NYAFF ’13: Feng Shui

Feng Shui is a traditional Chinese spiritual and aesthetic practice meant to maximize the flow of positive chi in living spaces.  The principles of shrewishness are pretty universal.  Both phenomena contribute to a bossy wife and mother’s bad karma in Wang Jing’s Feng Shui (trailer here), which screens tonight during the 2013 New York Asian Film Festival.

As soon as they move into their new flat, Li Baoli starts tearing into her passive husband, Ma Xuewu.  Suddenly, neither he nor their studious young son Xiabao seem to do anything right.  After about a day of this, Ma declares he wants a divorce, but this only further antagonizes his wife.
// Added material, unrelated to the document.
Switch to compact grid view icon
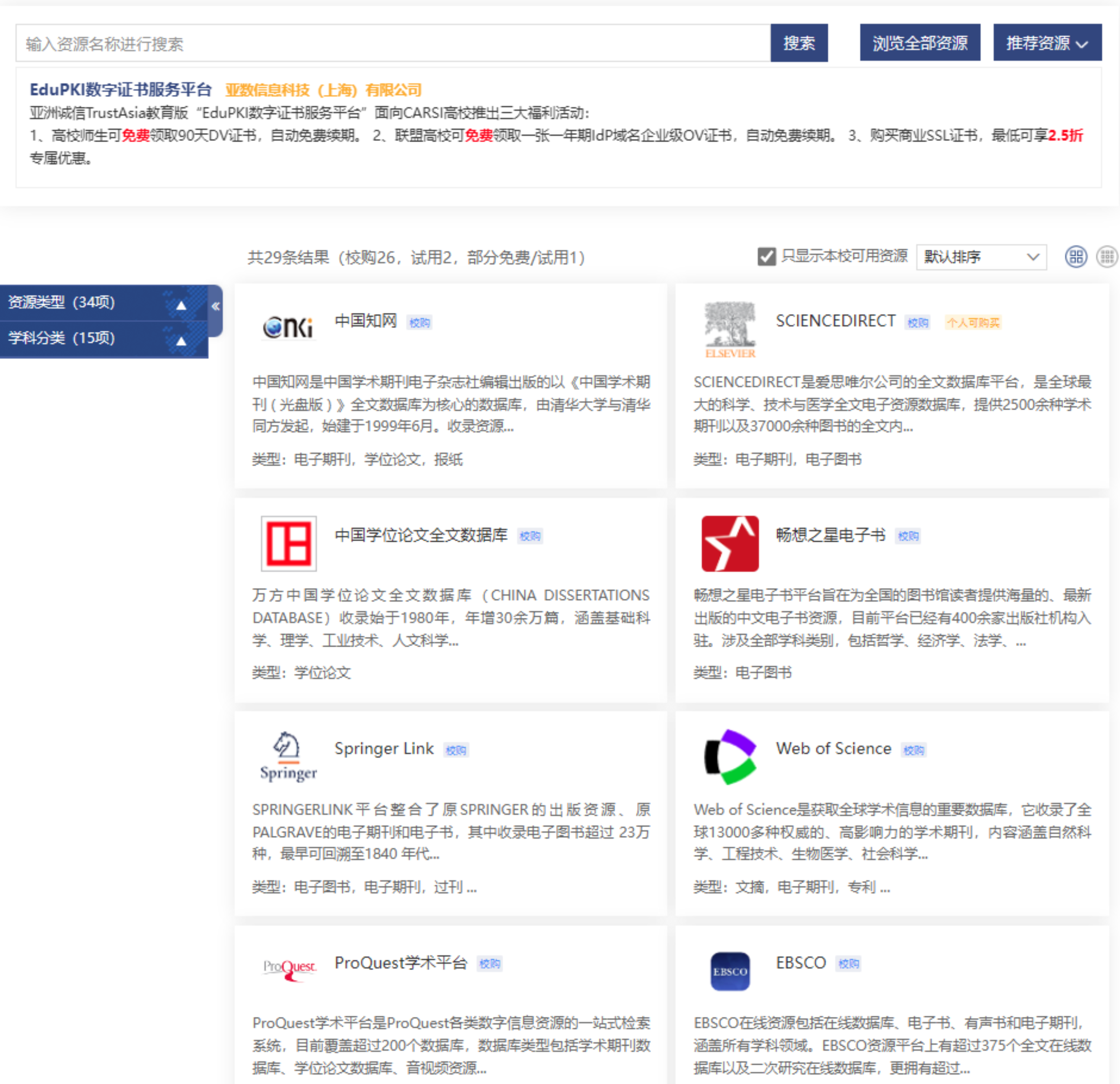1120x1084 pixels. pyautogui.click(x=1106, y=257)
Launching an emotional cold war against her husband, Li succeeds in pushing him into the arms of his factory colleague Zhou Fen, with disastrous results for the family.

Flashforward ten years: Li is now the primary breadwinner for her resentful son and her grey-haired mother-in-law.  Slaving like a dog as a yoke-bearing street porter, Li lives for the day the high achieving Xiabao takes his university entrance exams.  However, the teen has a general idea what transpired between her and her father and he definitely holds it against her.

Basically, Feng Shui is divided into two distinct halves.  Initially, Li Baoli is so foul-mouthed, insensitive, and downright mean-spirited she will have viewers reeling.  Surely, no movie character has used the expression “dog-f___er” as much as her.  Yet, somehow Yan Bingyan makes us care about her rather deeply during the redemptive karmic payback portion of the film.

Yan Bingyan is frankly amazing as Li, smoothly segueing from hot mess on wheels to a weathered self-sacrificing maternal goddess in the Ruan Lingyu mold.  She makes some extreme extremes look perfectly believable and totally exhausting. 

As befitting a woman’s story, Feng Shui’s richest supporting turns mostly come from women.  He Minglan gives a wonderfully subtle and humane turn as the mother-in-law who can see both the bad and the good in Li.  Likewise, Wang Moxi has some brief but powerful moments as Ma’s almost mistress.  Zhao Qian also adds some seasoning to the film as Li’s best friend, an aging trophy wife (who blames her less fortunate friend’s troubles on bad feng shui). However, for an ostensibly smart kid, the teenaged Xiabao does not seem to have much going on in his head, besides an awkward surliness.

Feng Shui is based on a novel by Fang Fang, whose work is either reminiscent of Neil LaBute or Ozu, depending on which half of the film you judge by.  Clearly, Li Baoli’s trials and tribulations are intended to underscore the difficulty realizing social mobility in contemporary China.  It might be a stark reflection of reality, but it is a good film.  Recommended for those who enjoy a quality tearjerker with an edge, Feng Shui screens tonight (7/3) at the Walter Reade Theater as part of the 2013 NYAFF.